Your house is not a space-ship, and it's not built like a space-ship.
If it's built anywhere close to a spaceship, you can run continuous ventilation fans, typically though an air-air heat exchanger. If it's of "normal construction" normal leakage will take care of adequate air exchange.
If you are adequately curious you can have a "blower door test" done to determine the actual leakage rate of your house under controlled conditions, which might inform both sealing particular leakage areas and the decision of whether or not to install active ventilation.
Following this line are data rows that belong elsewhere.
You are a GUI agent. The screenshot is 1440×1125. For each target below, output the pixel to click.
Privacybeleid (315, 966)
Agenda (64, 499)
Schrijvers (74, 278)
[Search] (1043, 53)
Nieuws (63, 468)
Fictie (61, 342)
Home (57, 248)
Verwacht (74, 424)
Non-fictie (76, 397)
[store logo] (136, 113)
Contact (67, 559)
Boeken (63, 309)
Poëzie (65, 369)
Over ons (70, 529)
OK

There are two separate issues with any HVAC system and carbon dioxide (CO2):
This is a concern with a system that burns oil, gas, coal, wood or anything else. There are specific requirements for ductwork in order to make sure it is not a problem. This does not apply to any electric system, including a typical HVAC system when cooling and a heat pump whether heating or cooling.
Humans inhale air including oxygen and exhale air including CO2. In a spaceship, this is a real concern because it must be sealed really well to prevent loss of air pressure, so CO2 will build up over time unless removed from the air through some mechanism.
However, a house on Earth is generally not sealed to an extent that normal usage, without additional CO2 from fuel combustion (furnace, gas cooking appliances, fireplaces, etc.), will not usually be a problem. It could be a problem in a well-sealed room, but even a room without windows will generally have some fresh air coming in from around the door, holes in the wall around receptacles, etc.
This indicates that while the gaps around a bedroom door provide enough ventilation to prevent a dangerous situation from occurring, they do not provide enough ventilation to equalize the CO2 level between the bedroom and the rest of the house when sleeping, and the difference is large enough to cause perceptible differences in next-day performance.
Note that you don't need to ventilate between the bedroom and outdoors, but can ventilate between the bedroom and the rest of the house; there's enough leakage in a normal house that CO2 buildup is not a concern, just not within the confines of a bedroom. Leaving the bedroom door open a crack should be enough to equalize CO2 levels while inside.